Extended Data Fig. 5: Characterization of lineage-specific H3K27ac and H3K4me3 ChIP–seq data.

a, Percentage of peaks overlapping promoters (±500 bp of TSS of annotated mRNAs (Ensembl v.87); lighter colour) and not overlapping promoters (distal peaks, darker colour). H3K27ac peaks tend to be distal from the promoters, marking putative enhancer elements⁵³. H3K4me3 peaks tend to overlap promoter regions, marking TSS⁵⁴. b, Venn diagrams showing overlap of peaks for each lineage, for distal H3K27ac (left) and H3K4me3 (right). This shows that H3K27ac peaks tend to be lineage-specific, whereas H3K4me3 peaks tend to be shared between lineages. c, Illustrative example of the ChIP–seq profile for the ectoderm marker Cxcl12. The top tracks show wiggle plots of ChIP–seq read density (normalized by total read count) for lineage-specific H3K27ac and H3K4me3. The coding sequence is shown in black. The bottom tracks show the lineage-specific peak calls (Methods). H3K27ac peaks are split into distal (putative enhancers) and proximal to the promoter. d, Left, bar plot of the fraction of E7.5 lineage-specific enhancers (n = 691 for ectoderm, 618 for endoderm and 340 for mesoderm) that are uniquely marked by H3K27ac in either E10.5 midbrain, E12.5 gut or E10.5 heart.
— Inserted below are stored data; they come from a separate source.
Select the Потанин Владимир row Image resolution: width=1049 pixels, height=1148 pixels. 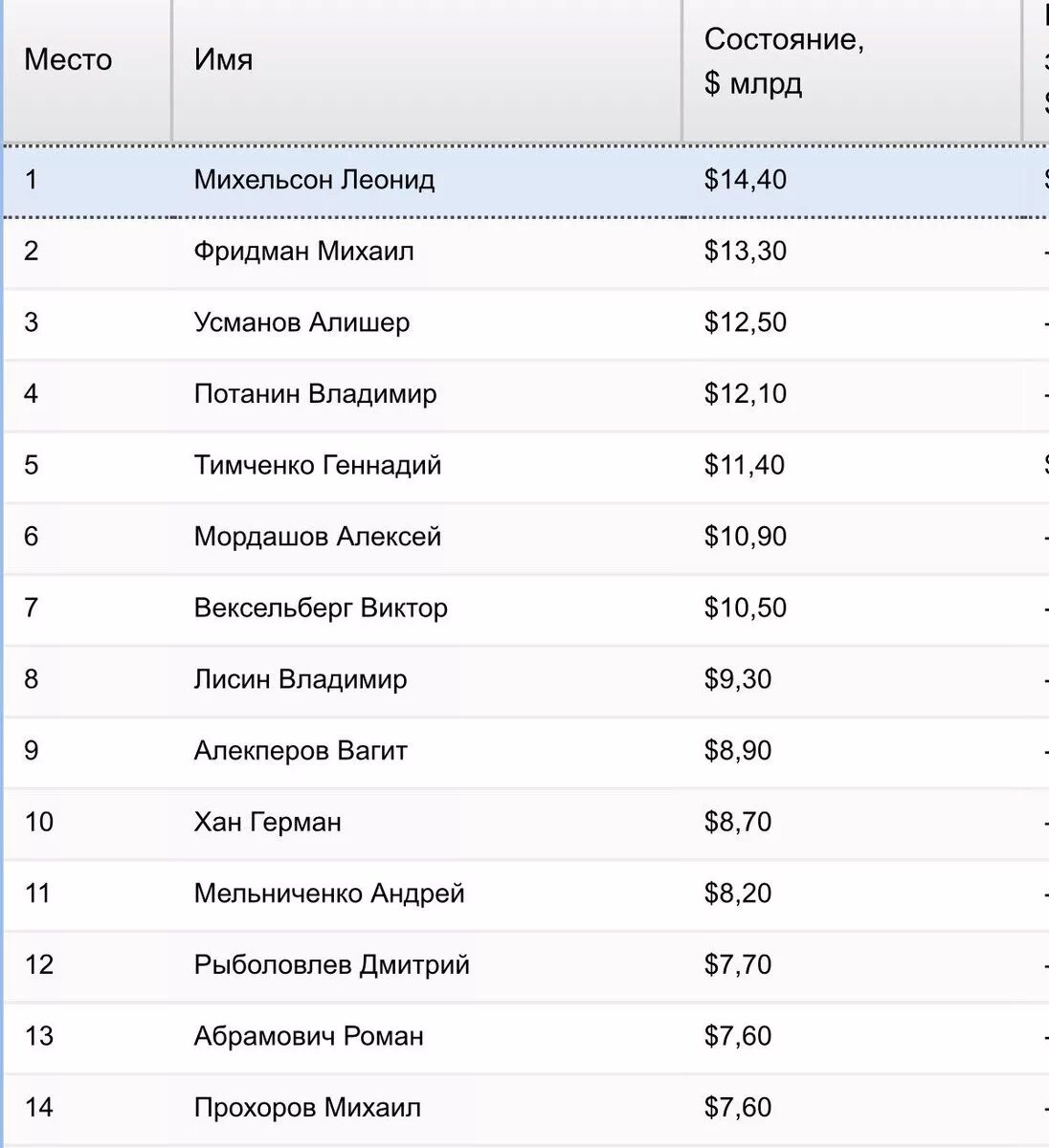(x=526, y=394)
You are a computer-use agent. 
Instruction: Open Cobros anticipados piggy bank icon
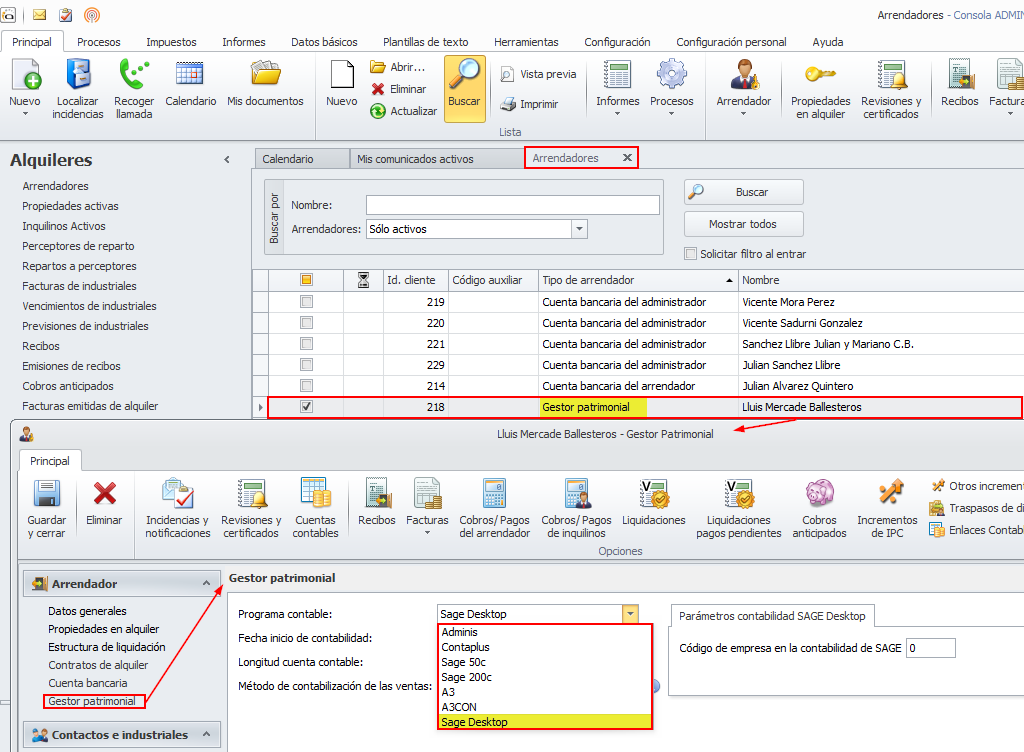click(x=819, y=496)
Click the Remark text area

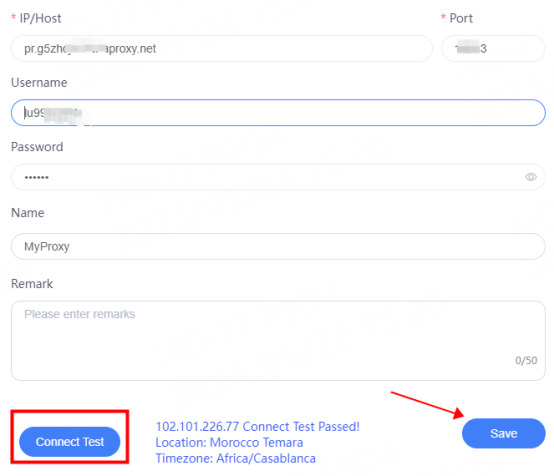point(278,341)
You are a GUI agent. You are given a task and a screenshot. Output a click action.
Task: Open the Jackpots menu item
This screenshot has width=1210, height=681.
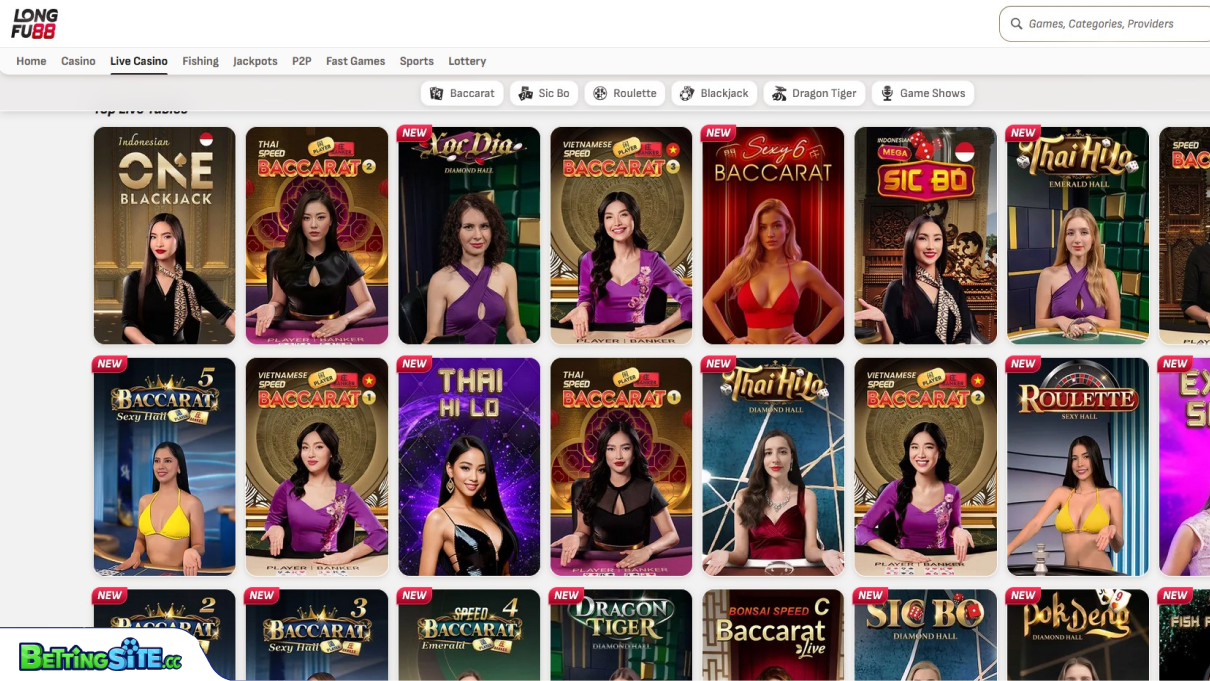coord(255,61)
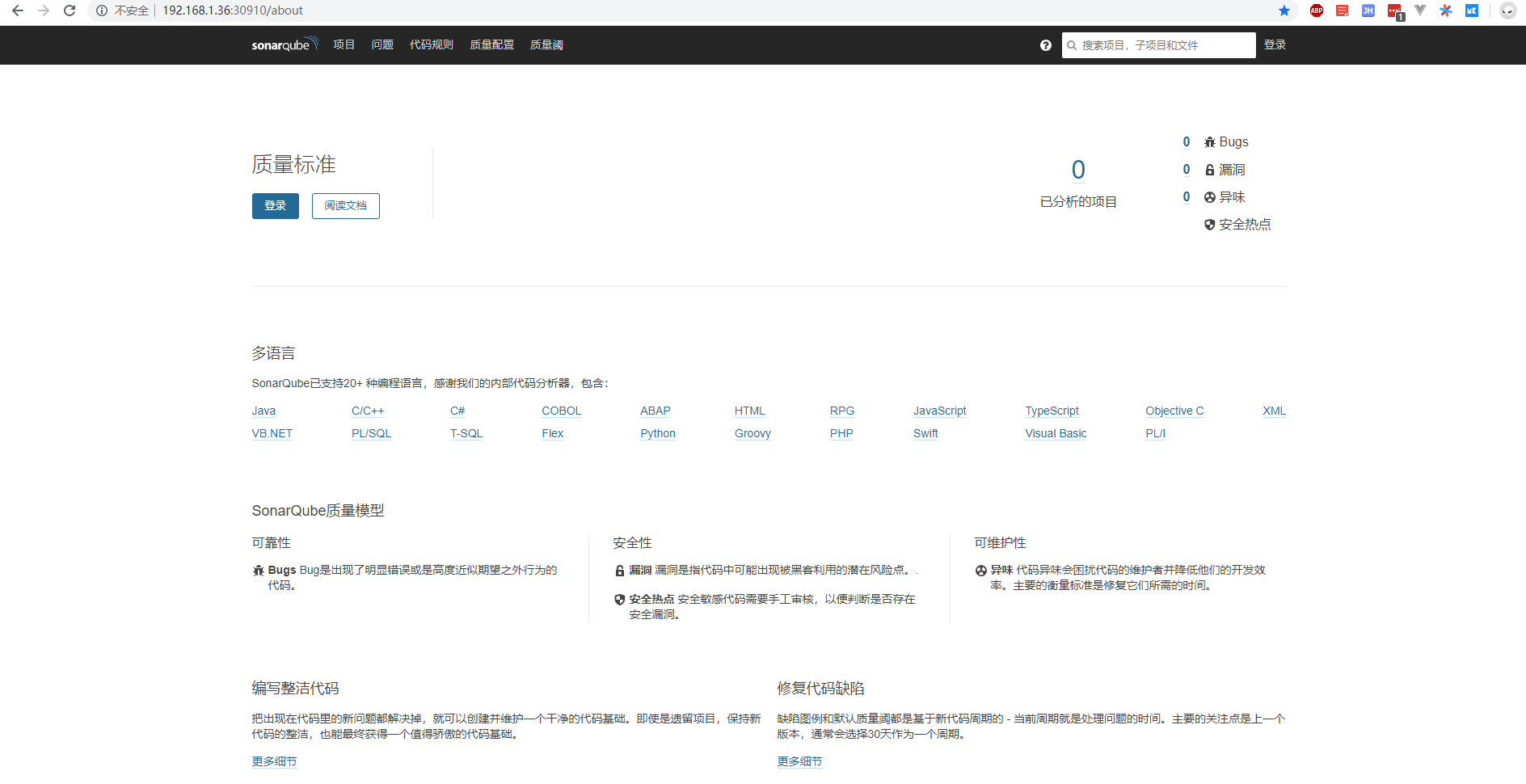Click the SonarQube logo
This screenshot has width=1526, height=784.
pos(285,44)
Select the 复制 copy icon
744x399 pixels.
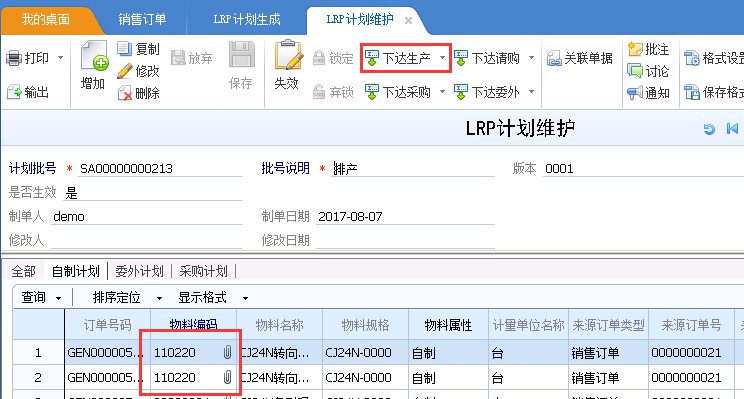[124, 48]
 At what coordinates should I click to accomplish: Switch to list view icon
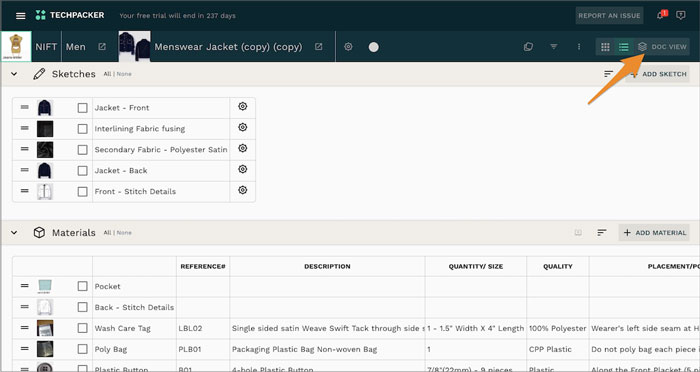click(624, 47)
Right, heat map displaying H3K27ac levels at individual lineage-specific enhancers (n = 2,039 for ectoderm, 1,124 for endoderm and 631 for mesoderm) in more differentiated tissues. E7.5 enhancers are predominantly marked in their differentiated-tissue counterparts (midbrain for ectoderm, gut for endoderm and heart for mesoderm).